# Prompt
In the entries below, find each line with the word "computer" and pull it out.

* * * * * * * * *

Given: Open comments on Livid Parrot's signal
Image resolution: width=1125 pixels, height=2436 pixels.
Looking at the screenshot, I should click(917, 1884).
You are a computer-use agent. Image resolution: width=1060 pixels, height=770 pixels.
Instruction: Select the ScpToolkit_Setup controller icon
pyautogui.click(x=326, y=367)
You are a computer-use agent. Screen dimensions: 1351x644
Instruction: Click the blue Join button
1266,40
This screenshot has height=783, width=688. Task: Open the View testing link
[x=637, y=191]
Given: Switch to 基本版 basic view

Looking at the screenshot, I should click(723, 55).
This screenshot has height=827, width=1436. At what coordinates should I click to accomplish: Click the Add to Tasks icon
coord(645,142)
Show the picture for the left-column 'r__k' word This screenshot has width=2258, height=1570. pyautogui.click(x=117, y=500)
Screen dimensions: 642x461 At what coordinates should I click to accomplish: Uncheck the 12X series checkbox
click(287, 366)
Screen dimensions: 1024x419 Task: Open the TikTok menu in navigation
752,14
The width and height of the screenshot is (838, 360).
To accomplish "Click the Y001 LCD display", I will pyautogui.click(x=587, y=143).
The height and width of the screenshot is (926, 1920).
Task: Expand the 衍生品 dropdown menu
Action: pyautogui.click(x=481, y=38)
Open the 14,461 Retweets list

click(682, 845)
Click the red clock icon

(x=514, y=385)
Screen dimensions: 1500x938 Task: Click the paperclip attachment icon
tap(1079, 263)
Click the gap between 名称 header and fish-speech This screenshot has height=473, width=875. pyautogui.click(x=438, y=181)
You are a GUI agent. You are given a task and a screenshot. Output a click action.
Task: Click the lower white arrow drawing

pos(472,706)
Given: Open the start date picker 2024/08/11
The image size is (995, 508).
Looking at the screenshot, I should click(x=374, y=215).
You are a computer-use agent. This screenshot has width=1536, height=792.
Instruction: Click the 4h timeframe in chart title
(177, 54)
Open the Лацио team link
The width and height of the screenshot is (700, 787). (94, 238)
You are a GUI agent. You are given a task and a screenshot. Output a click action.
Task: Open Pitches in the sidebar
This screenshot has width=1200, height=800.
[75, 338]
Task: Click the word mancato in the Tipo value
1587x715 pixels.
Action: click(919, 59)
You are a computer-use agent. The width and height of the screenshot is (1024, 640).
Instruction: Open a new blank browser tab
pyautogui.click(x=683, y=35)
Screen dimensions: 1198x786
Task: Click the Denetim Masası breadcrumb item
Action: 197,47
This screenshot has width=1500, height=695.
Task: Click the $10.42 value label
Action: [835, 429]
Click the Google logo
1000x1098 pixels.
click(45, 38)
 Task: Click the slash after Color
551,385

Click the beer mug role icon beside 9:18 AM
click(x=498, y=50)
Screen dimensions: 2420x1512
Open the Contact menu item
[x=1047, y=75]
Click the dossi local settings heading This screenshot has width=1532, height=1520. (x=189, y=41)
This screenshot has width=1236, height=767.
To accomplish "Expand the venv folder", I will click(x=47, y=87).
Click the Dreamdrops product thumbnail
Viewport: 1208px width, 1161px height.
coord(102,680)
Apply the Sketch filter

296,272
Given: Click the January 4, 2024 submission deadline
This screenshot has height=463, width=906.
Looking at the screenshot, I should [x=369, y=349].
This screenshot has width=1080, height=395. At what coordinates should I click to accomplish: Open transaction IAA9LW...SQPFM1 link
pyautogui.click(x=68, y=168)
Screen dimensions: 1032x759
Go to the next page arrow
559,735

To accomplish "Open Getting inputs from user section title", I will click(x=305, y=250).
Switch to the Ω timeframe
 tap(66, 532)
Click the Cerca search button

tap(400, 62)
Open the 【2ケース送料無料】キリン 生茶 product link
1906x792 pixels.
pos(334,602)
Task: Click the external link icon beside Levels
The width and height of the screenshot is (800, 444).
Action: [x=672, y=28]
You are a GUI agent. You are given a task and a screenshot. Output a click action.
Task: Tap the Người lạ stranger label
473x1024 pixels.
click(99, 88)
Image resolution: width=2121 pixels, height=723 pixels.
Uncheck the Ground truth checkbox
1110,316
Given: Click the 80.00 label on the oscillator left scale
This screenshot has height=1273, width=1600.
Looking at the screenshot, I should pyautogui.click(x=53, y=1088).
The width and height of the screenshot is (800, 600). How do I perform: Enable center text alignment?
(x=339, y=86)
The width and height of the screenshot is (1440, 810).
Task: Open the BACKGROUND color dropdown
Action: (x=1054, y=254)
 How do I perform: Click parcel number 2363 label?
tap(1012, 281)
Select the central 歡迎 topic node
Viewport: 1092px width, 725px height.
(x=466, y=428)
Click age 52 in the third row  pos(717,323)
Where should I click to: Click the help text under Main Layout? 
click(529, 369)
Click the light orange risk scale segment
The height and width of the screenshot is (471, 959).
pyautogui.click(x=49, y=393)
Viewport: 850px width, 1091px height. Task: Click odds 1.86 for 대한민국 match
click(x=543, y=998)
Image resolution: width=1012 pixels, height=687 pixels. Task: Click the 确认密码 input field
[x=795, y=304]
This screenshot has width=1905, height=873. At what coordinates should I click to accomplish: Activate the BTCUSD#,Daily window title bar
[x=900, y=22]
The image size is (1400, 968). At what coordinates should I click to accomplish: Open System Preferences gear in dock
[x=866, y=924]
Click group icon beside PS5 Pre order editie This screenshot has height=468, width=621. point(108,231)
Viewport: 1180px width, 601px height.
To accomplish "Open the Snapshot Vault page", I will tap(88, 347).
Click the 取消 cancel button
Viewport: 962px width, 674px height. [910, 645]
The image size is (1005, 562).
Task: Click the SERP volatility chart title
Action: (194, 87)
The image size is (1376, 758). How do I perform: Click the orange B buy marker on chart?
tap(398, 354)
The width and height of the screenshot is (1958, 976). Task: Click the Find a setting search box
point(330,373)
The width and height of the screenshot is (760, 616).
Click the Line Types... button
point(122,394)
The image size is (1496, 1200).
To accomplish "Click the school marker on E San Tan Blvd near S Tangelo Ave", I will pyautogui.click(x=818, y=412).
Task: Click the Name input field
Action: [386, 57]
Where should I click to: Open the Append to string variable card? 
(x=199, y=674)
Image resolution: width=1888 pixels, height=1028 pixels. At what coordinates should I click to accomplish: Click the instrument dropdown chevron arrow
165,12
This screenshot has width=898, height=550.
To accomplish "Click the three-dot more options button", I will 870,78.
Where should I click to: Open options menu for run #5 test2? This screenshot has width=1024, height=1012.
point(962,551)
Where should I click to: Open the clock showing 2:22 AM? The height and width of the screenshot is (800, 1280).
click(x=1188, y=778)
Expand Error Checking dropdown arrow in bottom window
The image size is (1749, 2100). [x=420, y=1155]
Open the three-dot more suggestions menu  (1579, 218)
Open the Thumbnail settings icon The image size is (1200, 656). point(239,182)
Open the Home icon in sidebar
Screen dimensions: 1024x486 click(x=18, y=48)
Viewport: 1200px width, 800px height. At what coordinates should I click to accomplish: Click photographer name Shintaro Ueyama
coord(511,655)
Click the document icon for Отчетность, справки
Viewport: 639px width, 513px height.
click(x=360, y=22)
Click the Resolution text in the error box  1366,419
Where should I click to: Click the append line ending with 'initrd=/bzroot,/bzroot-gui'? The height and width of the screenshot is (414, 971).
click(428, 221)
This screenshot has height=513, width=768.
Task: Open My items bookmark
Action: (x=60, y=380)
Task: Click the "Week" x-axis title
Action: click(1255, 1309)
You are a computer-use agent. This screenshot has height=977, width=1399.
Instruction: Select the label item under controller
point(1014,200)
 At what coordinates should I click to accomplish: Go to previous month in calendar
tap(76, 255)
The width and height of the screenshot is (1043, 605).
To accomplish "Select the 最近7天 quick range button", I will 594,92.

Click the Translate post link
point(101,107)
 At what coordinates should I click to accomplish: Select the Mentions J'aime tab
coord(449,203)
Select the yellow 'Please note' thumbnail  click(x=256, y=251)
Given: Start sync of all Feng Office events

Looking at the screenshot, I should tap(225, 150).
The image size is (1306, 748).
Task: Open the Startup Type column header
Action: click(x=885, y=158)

* * * * * * * * *

# Exercise response
You are a computer-use agent. Image resolution: width=1060 pixels, height=770 pixels.
You are a computer-use agent. Screen dimensions: 1351x644
You are a computer-use agent. This screenshot has width=1536, height=792.
You are a computer-use agent. The width and height of the screenshot is (1024, 640).
You are a computer-use agent. This screenshot has height=977, width=1399.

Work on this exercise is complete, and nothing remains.